= Beginning of Section =
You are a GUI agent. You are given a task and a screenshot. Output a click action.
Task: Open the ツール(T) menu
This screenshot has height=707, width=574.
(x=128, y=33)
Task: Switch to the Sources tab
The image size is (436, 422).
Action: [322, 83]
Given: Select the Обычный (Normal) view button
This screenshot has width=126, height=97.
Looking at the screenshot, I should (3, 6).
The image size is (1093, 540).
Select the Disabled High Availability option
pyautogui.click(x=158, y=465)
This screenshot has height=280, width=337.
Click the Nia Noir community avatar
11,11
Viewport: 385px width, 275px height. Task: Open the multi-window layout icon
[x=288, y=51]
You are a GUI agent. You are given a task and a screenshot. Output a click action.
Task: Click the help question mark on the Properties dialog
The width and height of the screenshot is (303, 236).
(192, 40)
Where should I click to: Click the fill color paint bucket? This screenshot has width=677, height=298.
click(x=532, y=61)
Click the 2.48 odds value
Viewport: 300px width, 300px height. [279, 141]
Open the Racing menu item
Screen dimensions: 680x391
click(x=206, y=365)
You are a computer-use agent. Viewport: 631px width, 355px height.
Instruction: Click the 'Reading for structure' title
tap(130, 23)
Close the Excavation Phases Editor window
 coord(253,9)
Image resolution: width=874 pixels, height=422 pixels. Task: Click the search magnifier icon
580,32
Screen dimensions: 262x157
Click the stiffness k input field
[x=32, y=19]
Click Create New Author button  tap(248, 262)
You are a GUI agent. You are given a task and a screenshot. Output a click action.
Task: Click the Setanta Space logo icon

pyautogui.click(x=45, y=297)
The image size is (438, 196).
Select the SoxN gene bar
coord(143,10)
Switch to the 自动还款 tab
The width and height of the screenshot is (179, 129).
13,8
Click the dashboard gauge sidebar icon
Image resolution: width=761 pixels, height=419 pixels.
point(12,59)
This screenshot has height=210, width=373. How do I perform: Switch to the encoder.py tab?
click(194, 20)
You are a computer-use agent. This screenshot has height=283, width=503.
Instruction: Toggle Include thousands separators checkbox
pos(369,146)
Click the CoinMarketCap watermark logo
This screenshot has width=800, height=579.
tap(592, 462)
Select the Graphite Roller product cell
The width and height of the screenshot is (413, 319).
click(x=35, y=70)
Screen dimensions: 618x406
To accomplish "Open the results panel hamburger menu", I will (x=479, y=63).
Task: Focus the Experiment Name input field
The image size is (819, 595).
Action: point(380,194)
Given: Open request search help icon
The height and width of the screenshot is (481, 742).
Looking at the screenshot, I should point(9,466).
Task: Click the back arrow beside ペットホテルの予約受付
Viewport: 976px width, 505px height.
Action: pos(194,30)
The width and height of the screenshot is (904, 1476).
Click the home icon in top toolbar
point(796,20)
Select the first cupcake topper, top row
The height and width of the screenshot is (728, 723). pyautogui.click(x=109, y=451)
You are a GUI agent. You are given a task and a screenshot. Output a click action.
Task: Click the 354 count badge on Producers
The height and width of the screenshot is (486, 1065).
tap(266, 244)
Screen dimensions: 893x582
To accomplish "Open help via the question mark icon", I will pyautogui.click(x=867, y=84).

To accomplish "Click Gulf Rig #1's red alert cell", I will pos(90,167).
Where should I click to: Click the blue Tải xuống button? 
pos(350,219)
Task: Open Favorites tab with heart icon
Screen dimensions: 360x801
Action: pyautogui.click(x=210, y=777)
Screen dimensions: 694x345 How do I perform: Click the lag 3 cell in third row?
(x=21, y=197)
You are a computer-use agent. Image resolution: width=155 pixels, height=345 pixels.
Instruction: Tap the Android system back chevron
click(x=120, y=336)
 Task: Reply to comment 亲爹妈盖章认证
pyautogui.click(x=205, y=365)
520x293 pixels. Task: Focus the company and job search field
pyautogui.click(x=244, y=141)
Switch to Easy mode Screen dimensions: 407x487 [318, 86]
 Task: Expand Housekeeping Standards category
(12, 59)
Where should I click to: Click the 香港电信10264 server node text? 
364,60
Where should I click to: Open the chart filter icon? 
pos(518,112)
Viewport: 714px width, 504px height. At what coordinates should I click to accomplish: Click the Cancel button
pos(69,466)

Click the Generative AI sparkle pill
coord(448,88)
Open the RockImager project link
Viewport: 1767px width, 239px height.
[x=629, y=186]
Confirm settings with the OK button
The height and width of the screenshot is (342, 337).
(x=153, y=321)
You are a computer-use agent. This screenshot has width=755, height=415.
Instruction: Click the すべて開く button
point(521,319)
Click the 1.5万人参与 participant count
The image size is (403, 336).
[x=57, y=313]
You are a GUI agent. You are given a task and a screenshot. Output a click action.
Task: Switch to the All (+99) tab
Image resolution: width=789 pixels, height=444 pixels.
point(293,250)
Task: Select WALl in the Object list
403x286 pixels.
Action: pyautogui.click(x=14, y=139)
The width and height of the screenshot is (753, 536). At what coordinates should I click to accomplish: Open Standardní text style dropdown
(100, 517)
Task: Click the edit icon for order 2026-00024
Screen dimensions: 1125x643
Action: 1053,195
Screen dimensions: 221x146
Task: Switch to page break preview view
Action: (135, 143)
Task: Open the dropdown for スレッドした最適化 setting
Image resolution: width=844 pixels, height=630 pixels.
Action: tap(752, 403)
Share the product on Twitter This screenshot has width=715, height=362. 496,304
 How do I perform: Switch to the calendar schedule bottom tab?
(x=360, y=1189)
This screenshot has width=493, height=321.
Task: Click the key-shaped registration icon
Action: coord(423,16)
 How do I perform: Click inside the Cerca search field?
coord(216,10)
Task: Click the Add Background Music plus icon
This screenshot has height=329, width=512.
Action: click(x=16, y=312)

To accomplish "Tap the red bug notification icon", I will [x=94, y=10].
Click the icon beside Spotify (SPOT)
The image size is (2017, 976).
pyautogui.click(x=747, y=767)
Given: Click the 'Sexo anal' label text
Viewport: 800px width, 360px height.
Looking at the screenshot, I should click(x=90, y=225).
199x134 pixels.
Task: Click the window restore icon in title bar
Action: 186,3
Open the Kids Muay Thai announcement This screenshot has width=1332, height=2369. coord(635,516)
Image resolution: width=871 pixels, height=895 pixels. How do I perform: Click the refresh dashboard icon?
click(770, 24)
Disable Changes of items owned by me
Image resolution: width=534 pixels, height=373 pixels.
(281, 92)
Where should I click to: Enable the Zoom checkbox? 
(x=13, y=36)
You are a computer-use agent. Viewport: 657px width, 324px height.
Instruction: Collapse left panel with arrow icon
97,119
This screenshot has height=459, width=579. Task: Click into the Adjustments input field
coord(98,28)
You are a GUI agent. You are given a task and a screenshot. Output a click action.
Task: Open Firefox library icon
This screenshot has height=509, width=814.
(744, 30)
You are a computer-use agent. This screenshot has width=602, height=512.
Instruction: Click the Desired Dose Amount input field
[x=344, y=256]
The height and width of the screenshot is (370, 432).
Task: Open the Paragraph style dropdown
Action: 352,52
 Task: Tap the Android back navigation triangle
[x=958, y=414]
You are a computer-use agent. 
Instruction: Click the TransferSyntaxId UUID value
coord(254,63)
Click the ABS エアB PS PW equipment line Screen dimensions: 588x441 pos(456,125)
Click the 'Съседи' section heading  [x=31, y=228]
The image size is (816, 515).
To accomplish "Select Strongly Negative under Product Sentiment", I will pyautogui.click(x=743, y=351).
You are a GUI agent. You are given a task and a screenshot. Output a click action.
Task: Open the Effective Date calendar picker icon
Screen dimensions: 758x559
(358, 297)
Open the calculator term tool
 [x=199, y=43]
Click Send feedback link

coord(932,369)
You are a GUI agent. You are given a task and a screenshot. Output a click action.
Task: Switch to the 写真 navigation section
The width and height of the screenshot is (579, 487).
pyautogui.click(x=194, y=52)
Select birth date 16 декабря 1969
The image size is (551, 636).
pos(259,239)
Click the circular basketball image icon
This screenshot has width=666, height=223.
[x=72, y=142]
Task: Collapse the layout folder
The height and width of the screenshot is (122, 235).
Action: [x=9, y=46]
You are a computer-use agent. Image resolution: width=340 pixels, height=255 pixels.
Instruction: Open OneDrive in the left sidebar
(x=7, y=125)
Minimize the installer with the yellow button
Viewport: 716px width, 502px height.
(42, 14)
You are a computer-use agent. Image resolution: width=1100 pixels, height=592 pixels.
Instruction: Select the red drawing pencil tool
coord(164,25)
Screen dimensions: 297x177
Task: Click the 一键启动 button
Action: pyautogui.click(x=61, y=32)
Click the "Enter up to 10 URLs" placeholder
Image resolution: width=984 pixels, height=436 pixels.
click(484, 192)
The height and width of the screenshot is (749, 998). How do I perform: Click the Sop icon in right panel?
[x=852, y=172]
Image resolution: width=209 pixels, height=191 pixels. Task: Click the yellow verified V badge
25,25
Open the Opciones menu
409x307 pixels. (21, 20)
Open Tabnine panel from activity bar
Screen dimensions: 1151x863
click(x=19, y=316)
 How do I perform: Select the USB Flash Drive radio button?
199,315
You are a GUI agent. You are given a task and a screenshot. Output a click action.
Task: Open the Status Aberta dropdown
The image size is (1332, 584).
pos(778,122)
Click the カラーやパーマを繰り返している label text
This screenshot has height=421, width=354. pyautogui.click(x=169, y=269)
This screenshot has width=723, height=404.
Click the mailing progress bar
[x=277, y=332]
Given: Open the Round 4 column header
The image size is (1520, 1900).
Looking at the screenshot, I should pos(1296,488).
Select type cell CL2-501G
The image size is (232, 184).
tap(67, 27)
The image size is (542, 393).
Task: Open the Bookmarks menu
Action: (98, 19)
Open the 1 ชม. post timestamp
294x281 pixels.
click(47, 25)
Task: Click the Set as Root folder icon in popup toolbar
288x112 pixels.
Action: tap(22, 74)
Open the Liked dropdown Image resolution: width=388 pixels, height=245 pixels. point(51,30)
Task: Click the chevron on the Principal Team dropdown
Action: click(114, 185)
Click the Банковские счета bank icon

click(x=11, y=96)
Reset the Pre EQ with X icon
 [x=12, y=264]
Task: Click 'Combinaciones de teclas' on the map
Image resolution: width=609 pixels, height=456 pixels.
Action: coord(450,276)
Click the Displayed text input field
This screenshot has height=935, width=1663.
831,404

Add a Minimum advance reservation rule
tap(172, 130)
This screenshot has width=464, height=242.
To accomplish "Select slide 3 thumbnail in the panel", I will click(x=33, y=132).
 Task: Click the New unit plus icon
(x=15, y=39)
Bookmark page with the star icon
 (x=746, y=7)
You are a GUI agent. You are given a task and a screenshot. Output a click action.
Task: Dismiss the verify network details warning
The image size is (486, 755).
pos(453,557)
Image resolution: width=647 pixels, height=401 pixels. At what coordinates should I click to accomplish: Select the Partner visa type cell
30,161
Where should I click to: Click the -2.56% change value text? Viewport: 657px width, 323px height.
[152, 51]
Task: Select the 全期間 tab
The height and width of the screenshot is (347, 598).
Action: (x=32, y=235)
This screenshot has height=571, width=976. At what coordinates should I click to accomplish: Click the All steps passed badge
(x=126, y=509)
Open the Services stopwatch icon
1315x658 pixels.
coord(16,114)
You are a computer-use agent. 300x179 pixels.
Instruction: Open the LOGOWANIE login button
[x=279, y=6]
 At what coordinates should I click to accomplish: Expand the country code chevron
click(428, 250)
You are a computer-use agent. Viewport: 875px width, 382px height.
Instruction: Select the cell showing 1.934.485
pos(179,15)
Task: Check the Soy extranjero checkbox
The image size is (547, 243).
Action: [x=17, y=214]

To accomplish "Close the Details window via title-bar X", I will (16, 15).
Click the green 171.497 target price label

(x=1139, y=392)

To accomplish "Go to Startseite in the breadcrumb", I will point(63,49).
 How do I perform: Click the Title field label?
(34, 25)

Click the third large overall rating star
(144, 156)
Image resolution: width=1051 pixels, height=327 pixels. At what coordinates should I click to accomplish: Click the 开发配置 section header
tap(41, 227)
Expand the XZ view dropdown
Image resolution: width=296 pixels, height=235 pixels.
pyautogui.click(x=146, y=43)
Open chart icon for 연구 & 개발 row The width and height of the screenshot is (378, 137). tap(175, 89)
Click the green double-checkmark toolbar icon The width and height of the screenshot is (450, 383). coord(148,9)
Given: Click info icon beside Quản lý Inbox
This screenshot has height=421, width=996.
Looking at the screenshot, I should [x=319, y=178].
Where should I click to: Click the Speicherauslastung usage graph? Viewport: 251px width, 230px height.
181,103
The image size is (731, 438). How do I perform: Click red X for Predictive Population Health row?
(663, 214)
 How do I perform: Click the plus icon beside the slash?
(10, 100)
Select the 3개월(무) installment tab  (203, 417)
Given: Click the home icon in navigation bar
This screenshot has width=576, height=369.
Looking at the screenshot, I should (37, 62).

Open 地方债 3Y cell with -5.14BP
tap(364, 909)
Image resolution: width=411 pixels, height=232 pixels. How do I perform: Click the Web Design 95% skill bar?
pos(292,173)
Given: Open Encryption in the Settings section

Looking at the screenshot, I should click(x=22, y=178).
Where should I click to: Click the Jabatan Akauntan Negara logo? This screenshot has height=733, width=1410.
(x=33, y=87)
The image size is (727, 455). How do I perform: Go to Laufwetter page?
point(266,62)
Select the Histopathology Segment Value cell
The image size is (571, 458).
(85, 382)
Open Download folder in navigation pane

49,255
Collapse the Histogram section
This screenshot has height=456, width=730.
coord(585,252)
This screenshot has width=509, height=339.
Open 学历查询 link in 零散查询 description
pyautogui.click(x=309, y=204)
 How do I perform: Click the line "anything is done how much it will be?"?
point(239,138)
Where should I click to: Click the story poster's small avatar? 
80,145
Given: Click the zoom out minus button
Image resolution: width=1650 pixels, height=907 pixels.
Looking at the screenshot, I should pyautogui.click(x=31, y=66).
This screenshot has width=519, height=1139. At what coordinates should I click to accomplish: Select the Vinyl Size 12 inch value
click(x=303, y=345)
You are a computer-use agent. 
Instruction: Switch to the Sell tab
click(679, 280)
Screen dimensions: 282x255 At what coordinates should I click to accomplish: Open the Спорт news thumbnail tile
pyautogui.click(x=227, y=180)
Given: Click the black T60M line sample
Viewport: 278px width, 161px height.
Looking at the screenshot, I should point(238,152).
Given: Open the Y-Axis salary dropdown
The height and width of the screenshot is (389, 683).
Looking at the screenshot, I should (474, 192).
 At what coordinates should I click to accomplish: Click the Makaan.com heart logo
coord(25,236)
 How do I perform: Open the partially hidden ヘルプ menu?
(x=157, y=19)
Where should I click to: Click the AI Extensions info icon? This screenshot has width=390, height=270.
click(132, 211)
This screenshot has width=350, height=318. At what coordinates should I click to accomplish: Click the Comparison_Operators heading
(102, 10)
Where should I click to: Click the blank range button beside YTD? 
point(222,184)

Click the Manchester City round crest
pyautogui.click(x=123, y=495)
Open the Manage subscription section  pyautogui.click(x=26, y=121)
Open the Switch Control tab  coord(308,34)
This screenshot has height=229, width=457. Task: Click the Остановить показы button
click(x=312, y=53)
= End of Section =
▶ [The problem]:
Every line above from the line with "How do I perform: Switch to the calendar" to the line with "Task: Click the Add", both included, must be reproduced exactly, and no other line may appear.

▶ [Output of the exercise]:
 How do I perform: Switch to the calendar schedule bottom tab?
(x=360, y=1189)
This screenshot has width=493, height=321.
Task: Click the key-shaped registration icon
Action: coord(423,16)
 How do I perform: Click inside the Cerca search field?
coord(216,10)
Task: Click the Add Background Music plus icon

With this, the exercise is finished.